Percentiles - getting mixed results when trying to find the 10th and 90th percentiles

mathy555

New member
Joined
May 11, 2016
Messages
5
Hello everyone,

I was working with various datasets trying to find the 10th and 90th percentiles. I am doing my work within Microsoft Excel. When I was working with one of my datasets, I had a #NUM return, so this prompted me to verify something by hand. When I did this, mass confusion occurred as I was getting different results.

I am hoping to get insight as to which method is the best and what is attributing for the differences.

The dataset contains the following values:

41.3
44.1
45.0
54.2
54.6
55.1
58.4
62.1
80.2
112.5

Based on input from someone, I was using the PERCENTILE.EXC function.

So, using the PERCENTILE.EXC function

10th percentile: 41.6
90th percentile: 109.3

However, the PERCENTILE.INC function yields:

10th percentile: 43.8
90th percentile: 83.4

I am fairly confident it’s .EXC I want to be using.

When I do this by hand using the following equation

R = (P/100)(n + 1) where R is the position in the dataset where the percentile (P) is located.

I get

10th percentile: 42.7
90th percentile: 96.4

I am very perplexed here, why is the equation by hand yielding significantly different values (especially 90th percentile).

I want to make sure my work here with these percentiles is as accurate as possible. This is for a project I am doing for my own leisure.
 
Hello everyone,

I was working with various datasets trying to find the 10th and 90th percentiles. I am doing my work within Microsoft Excel. When I was working with one of my datasets, I had a #NUM return, so this prompted me to verify something by hand. When I did this, mass confusion occurred as I was getting different results.

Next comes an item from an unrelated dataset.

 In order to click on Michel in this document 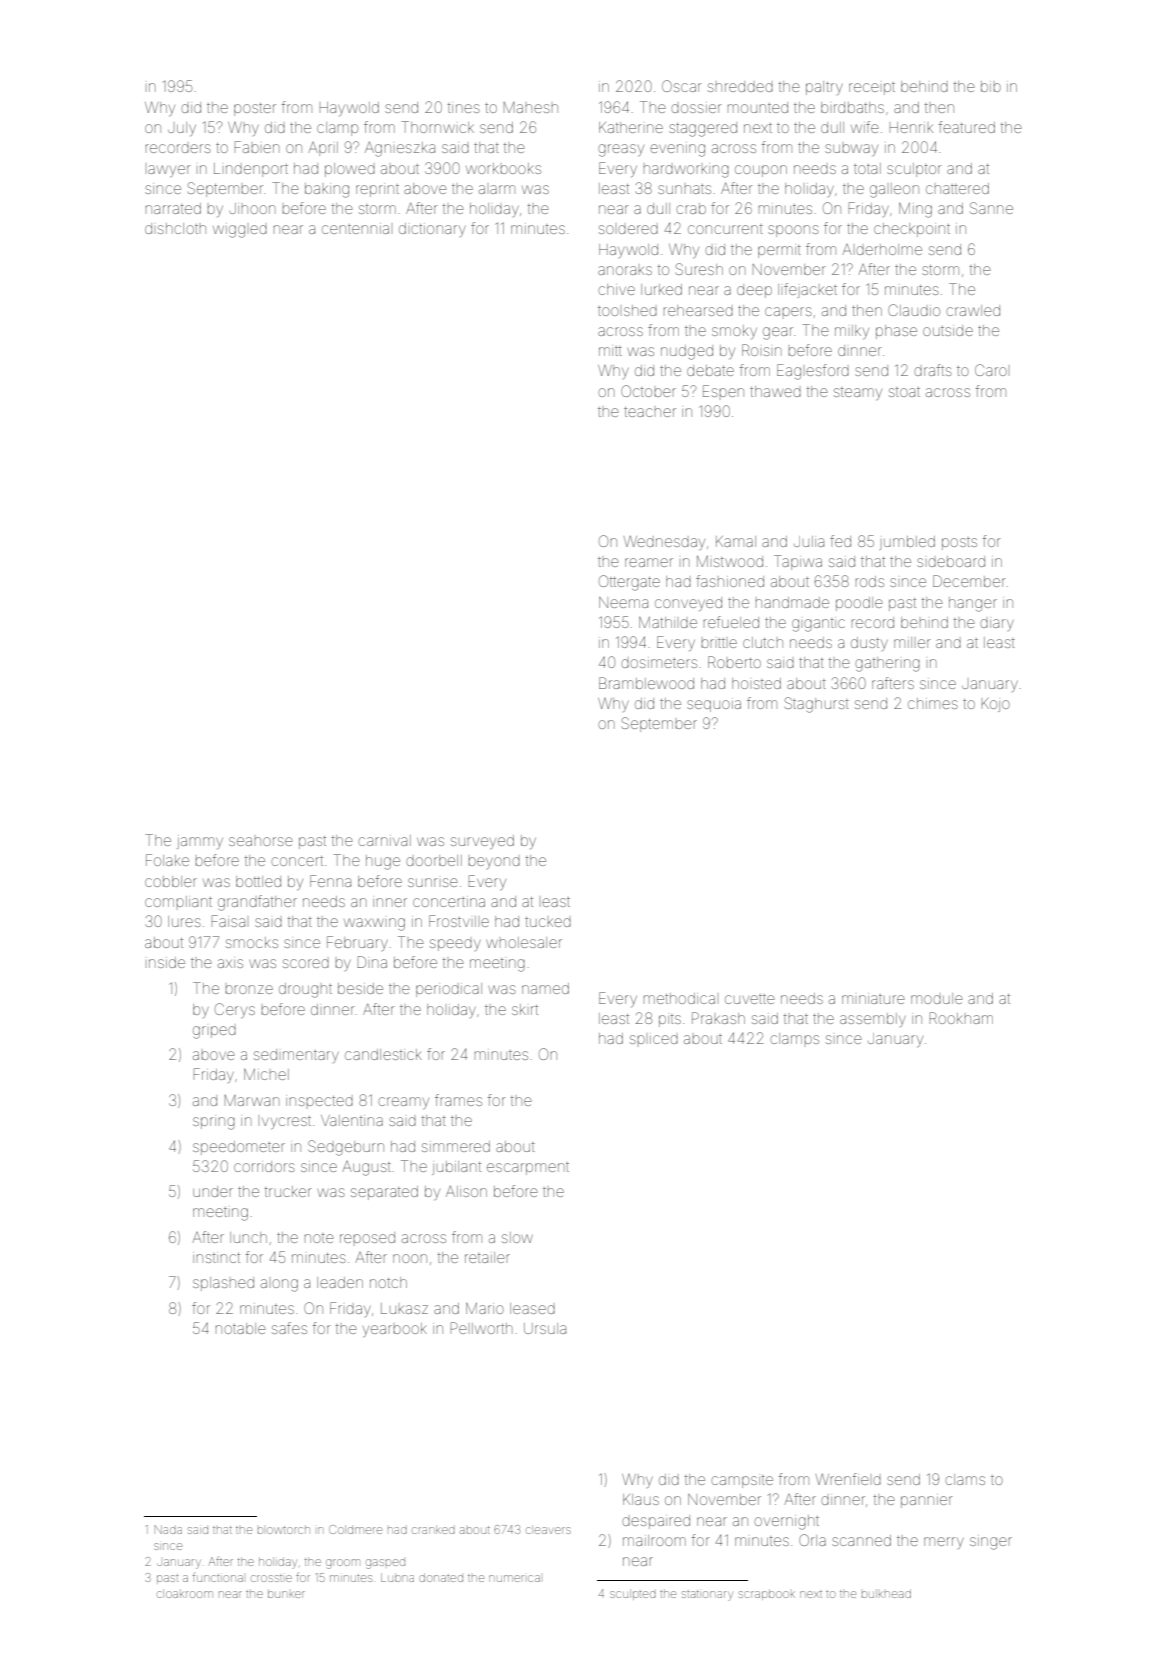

I am hoping to get insight as to which method is the best and what is attributing for the differences.

The dataset contains the following values:

41.3
44.1
45.0
54.2
54.6
55.1
58.4
62.1
80.2
112.5

Based on input from someone, I was using the PERCENTILE.EXC function.

So, using the PERCENTILE.EXC function

10th percentile: 41.6
90th percentile: 109.3

However, the PERCENTILE.INC function yields:

10th percentile: 43.8
90th percentile: 83.4

I am fairly confident it’s .EXC I want to be using.

When I do this by hand using the following equation

R = (P/100)(n + 1) where R is the position in the dataset where the percentile (P) is located.

I get

10th percentile: 42.7
90th percentile: 96.4

I am very perplexed here, why is the equation by hand yielding significantly different values (especially 90th percentile).

I want to make sure my work here with these percentiles is as accurate as possible. This is for a project I am doing for my own leisure.
  1. PERCENTILE.EXC: This function excludes the percentile value itself from the calculation. Use when you want to find a value below which a certain percentage of data falls.
  2. PERCENTILE.INC: This function includes the percentile value itself in the calculation. Use when you want to find the value at a certain percentile rank within a dataset.
The main difference is how they handle the rank.
  1. PERCENTILE.EXC excludes the percentile value from the calculation if the rank is not a whole number. It linearly interpolates between the values at the floor rank and the ceiling rank.
  2. PERCENTILE.INC includes the percentile value in the calculation. It does not perform interpolation and returns the value at the floor rank.
 
I am very perplexed here, why is the equation by hand yielding significantly different values (especially 90th percentile).

I want to make sure my work here with these percentiles is as accurate as possible. This is for a project I am doing for my own leisure.

The problem is, there are different ways to define percentile! That makes "accurate" something of a misnomer.

What factors influence your choice of a definition (such as having been told to use one, or just habit)? You have to decide.
 
  1. PERCENTILE.EXC: This function excludes the percentile value itself from the calculation. Use when you want to find a value below which a certain percentage of data falls.
  2. PERCENTILE.INC: This function includes the percentile value itself in the calculation. Use when you want to find the value at a certain percentile rank within a dataset.
The main difference is how they handle the rank.
  1. PERCENTILE.EXC excludes the percentile value from the calculation if the rank is not a whole number. It linearly interpolates between the values at the floor rank and the ceiling rank.
  2. PERCENTILE.INC includes the percentile value in the calculation. It does not perform interpolation and returns the value at the floor rank.
Thank you so much for this detailed response. This helps me out immensely. Your explanations of EXC and INC are much better than what I’ve come across. This provides a great deal of clarity.